Bürgermeister Norbert Schilff – und eine persönliche Erklärung vom Nordmarkt
Für das, was sonst noch war, braucht es keinen Kommentar. Bürgermeister Norbert Schilff (SPD) sagt – persönlich erklärt: „Woll. Die würde sich nämlich freuen, wenn die Omma ihr Plätzken krichte. Den hatt’se bisher nämlich nicht gekricht. Allerdings denk ich auch, sind wir nämlich überhaupt nich‘ die richtige Stelle. Sondern inne BV’s, da wo’s vor Ort abgeht, da sollten sich die Leute mal mit beschäftigen. Und dann kricht Omma auch ihr Plätzken.“
„Und noch was, ja. Bei so mancher Straßenbenennung der letzten, keine Ahnung, 50, 60, 70 Jahre, rätseln wir, wer das denn wohl sein könnte. […] Kenn’wa nicht. Unser Omma kennt jeder. Jeder von Ihnen hat ’ne Omma. Insofern ist das ’ne gute Idee. Und dann lasst uns da mal grad beschließen, wo’s auch hingehört, inne BV’s.“
Damit war alles klar. OB Thomas Westphal stellt zur Abstimmung, wie zuvor im Ältestenrat besprochen und, weil ihm zu Ohren gekommen sei, dass es dafür durchaus Aufgeschlossenheit gäbe: Am besten, das Thema nochmal in die BV Innenstadt-West zurücküberweisen, da keineswegs erledigt. – So mit einigen Enthaltungen auf der vergangenen Stadtratssitzung dann auch beschlossen.
Reader Comments
Bettina Neuhaus
Die AfD sollte sich wie immer schämen, die CDU ist ein bisschen überfordert, Schwamm drüber. Den Einwurf der SPD, man wolle den Platz nicht umbenennen, lasse ich nicht gelten: Conrad von Soest war gerade erst taufrisch zum verstaubten Namensgeber erkoren worden. Es wäre ein kleiner, formaler, vermutlich kostenloser Akt gewesen, diese traurige Fehlentscheidung zu korrigieren. Mehr Mut, liebe Mitstreiter:innen!

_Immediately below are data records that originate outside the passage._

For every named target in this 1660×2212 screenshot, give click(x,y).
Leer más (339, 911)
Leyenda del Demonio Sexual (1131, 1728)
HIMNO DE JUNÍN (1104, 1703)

Immerhin freut es mich sehr, dass mir in der Bezirksvertretung die meisten Fraktionen ihre Sympathie für den Antrag „gesteckt“ haben. Die haben ein Herz für Ommas! <3 Bin daher zuversichtlich, dass wir einen schönen, zentralen, sonnigen Platz finden werden.
Auch die SPD aus der BV Nord bekundet ihre Sympathie. Hurra! <3 Dann können wir ja gemeinsam schnell herausfinden, wer für den neu geplanten, zentralen, sonnigen und hoffentlich sehr gemütlichen grünen Platz hinter dem Hauptbahnhof zuständig ist, für den irgendwer einen generischen alten weissen Mann („Fußballtrainer“) in die Diskussion gebracht hat. Das wäre doch ein schöner Platz, oder? Was meinen denn die Bürgerinnen und Bürger dazu? Und selbst die olle AfD wird da keine verdreckten Angsträume herbeifantasieren können.